Podemos pedir una intrusión del
cristianismo sin complejos en el mundo intelectual. El budismo, hoy día, ha
mostrado su coincidencia con ciertas ideas de la física cuántica para
protagonizar una reconciliación entre el mundo religioso y el científico. Pero
es en la idea del origen donde creo que la ciencia, poco a poco, va teniendo
que escuchar a las tradiciones espirituales (y filosóficas, dicho sea de paso).
A pesar de las inercias del mecanicismo del siglo XVIII, hoy las
investigaciones se enfrentan a la barrera de lo que se han venido a llamar
“singularidades”, que escapan totalmente a las leyes de un mundo mecánico.
Aunque la idea de Dios en la ciencia todavía es anatema, no podemos olvidar que
los más grandes científicos han tratado de conciliar este hiato: Newton quería
acercarse a Dios por medio del estudio de su creación; una de las más famosas
frases de Einstein, que se manifestó como creyente en algunas de sus más
célebres citas, se refería a que Dios no juega a los dados (es decir, que este
mundo no es por azar); Penrose (estudioso del Big-bang y los agujeros negros)
hablaba de la supremacía de la conciencia sobre la materia…
Por último, en mi mirada al
cristiano de hoy veo que hay conceptos como el de “salvación” que arrastran
imágenes ya muy caducas. Se trata de un concepto fundamental para el sentido de
la existencia y, no obstante, es uno de los más olvidados en el debate
teológico de nuestros días. El creyente no se enfrenta ya al miedo a la
condenación eterna, sino a la nada.
La duda no se establece entre la salvación o la condena, sino entre si existe
algo después de la muerte o no. Por ello, la angustia es aún peor si cabe, y se
vuelve necesaria una profundización en el concepto de “salvación” a partir de
las condiciones de nuestra época.

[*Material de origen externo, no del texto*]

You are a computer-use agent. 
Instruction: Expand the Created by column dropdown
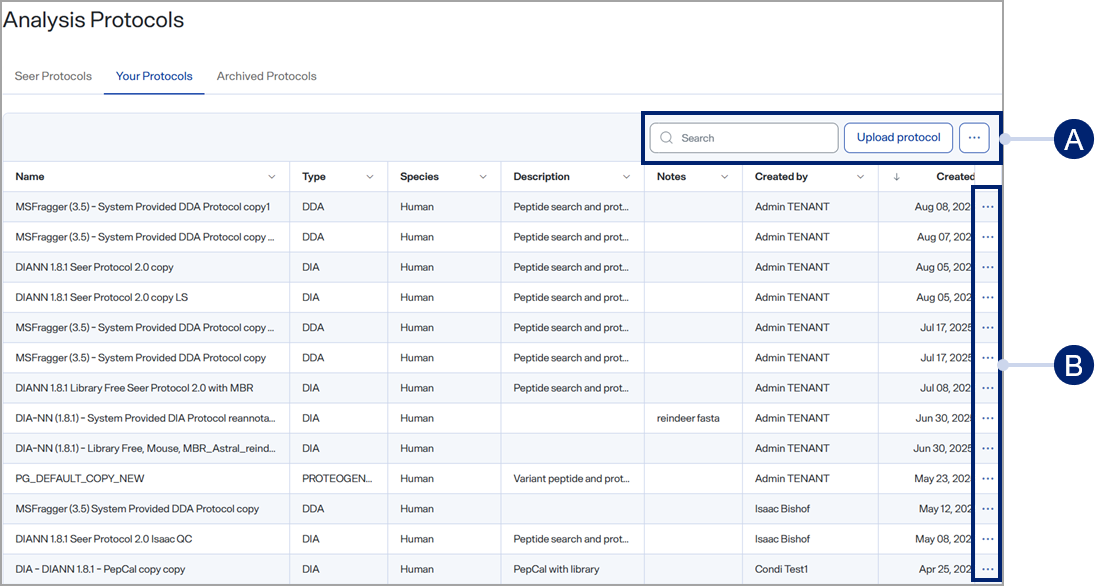861,177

En primer lugar, sería necesario aclarar si
es posible una salvación individual o si Jesús nos transmitió una idea de salvación universal. ¿Y no nos recuerda
esto a una utopía o a los fines ansiados por tantos movimientos sociales e intelectuales en búsqueda de ese mundo
mejor y posible (o, mejor dicho, necesario)? Este concepto puede ser clave
también en el debate ético: ¿es posible otro premio que el de la salvación
entendida de esta manera? Pero los interrogantes del cristiano no se agotan en
la salvación, sino que se extienden hacia la Justicia, la Libertad, el Bien…
Hoy huele a escepticismo entre muchos cristianos y, por supuesto, la convicción
de la futura llegada de un Reino de Dios está en estado de coma. Está claro que
una de las víctimas de nuestra época es la utopía."